Parallèlement des journalistes du Monde, Canard PC et Mediapart ont commencé à mener leur enquête sur Quantic Dream et ils relatent des dizaines de témoignages indiquant une culture de la société hostile aux salariés et à leur bien être au travail. Les 2 dirigeants ont été « choqués » et « indignés » par de telles accusations et ont répondu en qualifiant ces déclarations d’élucubrations d’ « anciens salariés frustrés ». On apprend dans l’article que l’employeur en question a refusé toute négociation avec ses ex-salariés jugeant que ces pratiques sont communes à d’autres entreprises et que les montages en question visaient pour la plupart Gavid Cage et Guillaume de Fondaunière, les dirigeants de la Quantic Dream qui apparemment s’en amusaient. Aucun signalement n’aurait été fait et aucune plainte en interne ne serait remontée jusqu’à la hiérarchie. « Les conduites ou pratiques inappropriées n’ont pas leur place chez Quantic Dream. Nous avons pris et prendrons toujours celles-ci au sérieux. », s’est défendue l’entreprise dans un tweet le jour même de la publications des articles. En sus, l’entreprise se défend pour sa tenue exemplaire vis-à-vis de ses employés et le démontre par le fait que seulement très peu d’affaires la mettant en cause ont été portées devant les prud’hommes. La direction était obligée de réagir publiquement pour se couvrir en cas de potentielle qualification de harcèlement moral devant les juridictions. Car effectivement, cette qualification pourrait être retenue selon l’article L1152-1 du Code du travail et l’article 222-33-2 du Code Pénal dans le cas où une même personne est visée de façon régulière par des agissements pouvant altérer ses conditions de travail. Et l’employeur est alors censé prendre toutes les mesures nécessaires pour prévenir de tels agissement selon les dispositions de l’article L1152-4 du Code du travail. Toujours est-il, que dans des échanges de courriels interceptés par Le Monde, le 27 février 2017, Guillaume de Fondaumière aurait apparemment reconnu l’existence de ces fichiers photosphop qui circulaient depuis des années, considérant que c’était une erreur.
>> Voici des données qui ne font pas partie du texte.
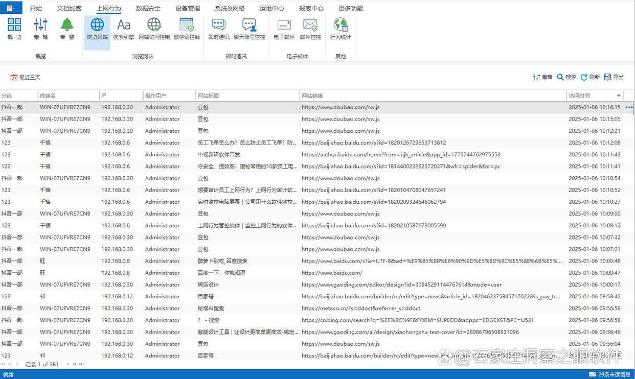Open the 报表中心 ribbon tab

311,8
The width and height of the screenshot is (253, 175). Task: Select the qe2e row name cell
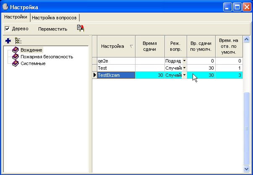(116, 61)
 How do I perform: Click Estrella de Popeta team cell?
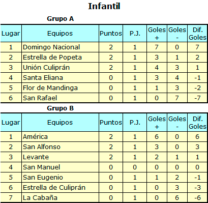(x=60, y=57)
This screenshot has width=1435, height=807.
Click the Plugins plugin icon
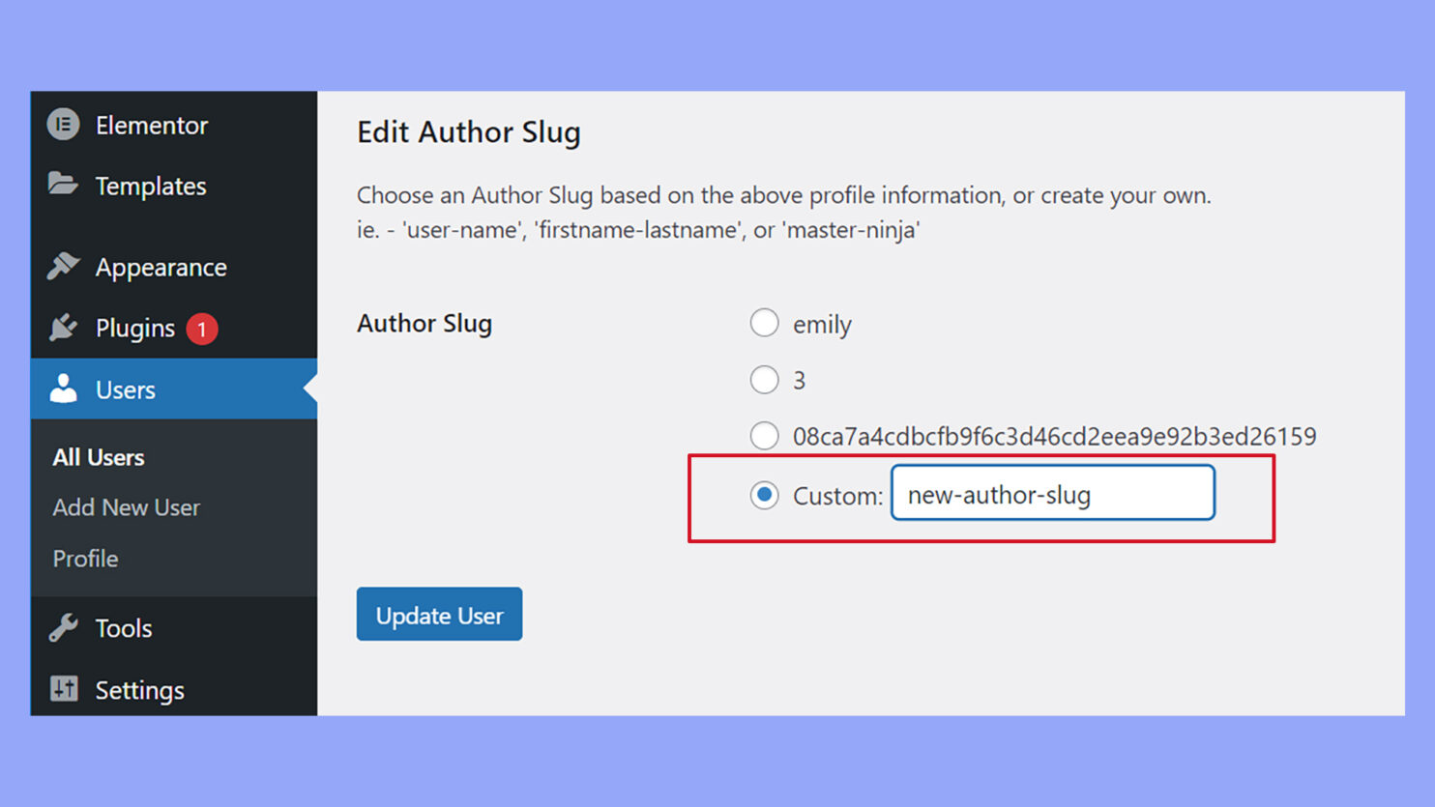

Dans cette affaire, le parquet de Paris a finalement retenu la qualification d’ « injures non publiques envers particulier ». L’intranet de l’entreprise aurait donc été considéré comme un réseau privé, accessible à une communauté d’intérêts et non comme un espace public. Mais face aux nombreux fichiers photos, le parquet de Paris a confié l’enquête préliminaire pour harcèlement et discrimination au commissariat du 20ème arrondissement.

Ambiance apparement délétère et harcèlement présumé des employés

L’article de Médiapart détaille l’ « atmosphère toxique » de l’entreprise en une quinzaine de pages. La première moitié de l’article étant consacrée au travail d’investigation, la seconde moitié regroupant des échanges de mails entre les délégués du personnel et le site de presse. Les personnes questionnées minimisent d’ailleurs les allégations en prenant largement la défense de l’entreprise et en affirmant que toutes les situations sont décrites de manière exagérée. Les principaux reproches sur l’ambiance de travail tournent autour des méthodes de management cassantes, de la « pression permanente », des charges de travail lourdes, du « manque de considération » des salariés et des « remarques sexistes », voire de « harcèlement ». Une des femmes de l’entreprise va d’ailleurs témoigner sur le fait qu’il règne une sorte d’ambiance de geeks stéréotypés dans cette entreprise composée à 83% d’hommes, avec la peur et la haine de la femme. Guillaume de Fondaumière, l’un des dirigeants, serait un adepte des « bises appuyées », de drague lourde en soirée et des « remarques déplacées ». Il s’est d’ailleurs défendu de telles accusations : « Je vais être extrêmement clair : c’est absolument faux. À aucune soirée rien de tout cela ne s’est jamais passé ».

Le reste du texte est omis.